## begin PROVIDED DATA

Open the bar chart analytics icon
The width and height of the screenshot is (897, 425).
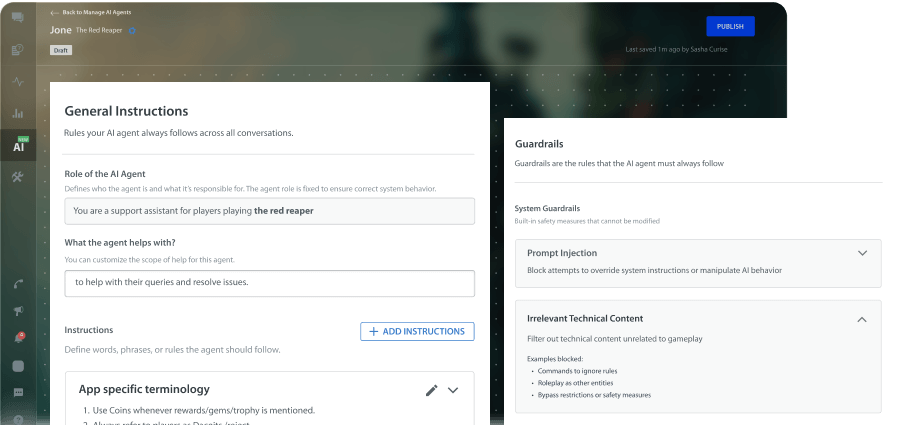18,113
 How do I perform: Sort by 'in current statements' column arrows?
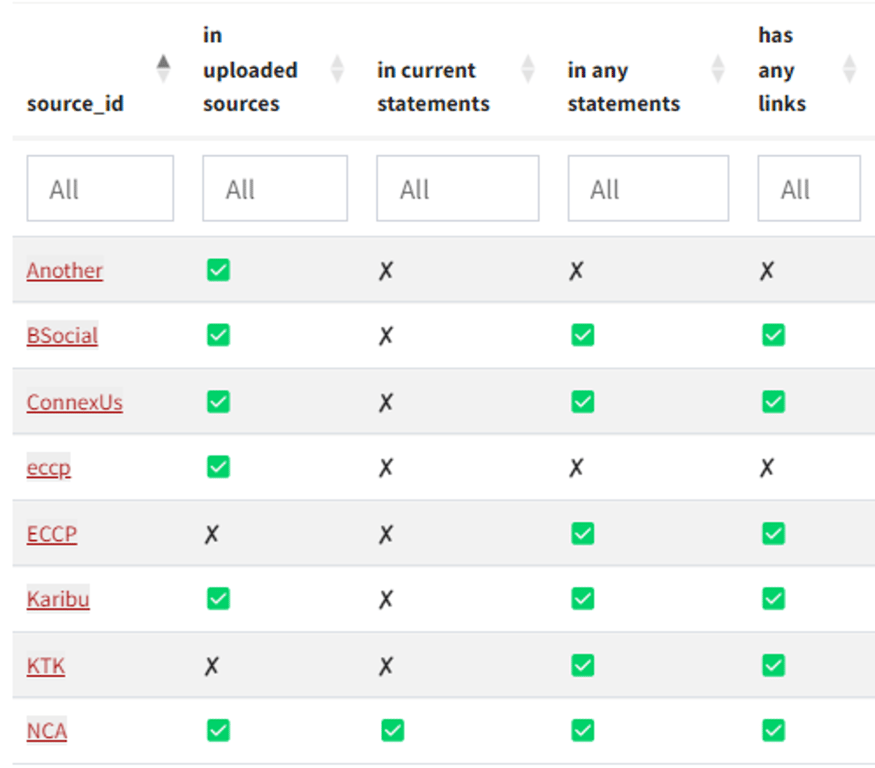click(x=528, y=69)
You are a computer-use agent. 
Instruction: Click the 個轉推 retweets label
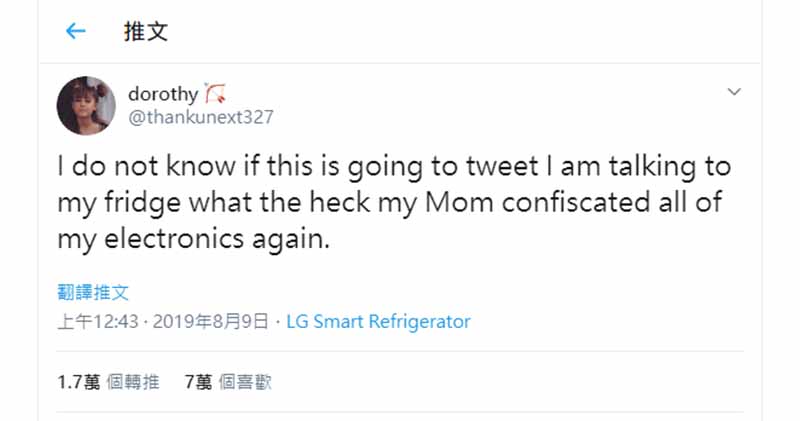[132, 382]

## end PROVIDED DATA

▶ **EXERCISE AIM**: Rewrite all the data above, replacing "screenshot" with "image" and leaving everything else unchanged. Omit the pictures from your answer.

▶ **RESPONSE TO THIS TASK**:
Open the bar chart analytics icon
The width and height of the image is (897, 425).
18,113
 How do I perform: Sort by 'in current statements' column arrows?
click(x=528, y=69)
You are a computer-use agent. 
Instruction: Click the 個轉推 retweets label
[132, 382]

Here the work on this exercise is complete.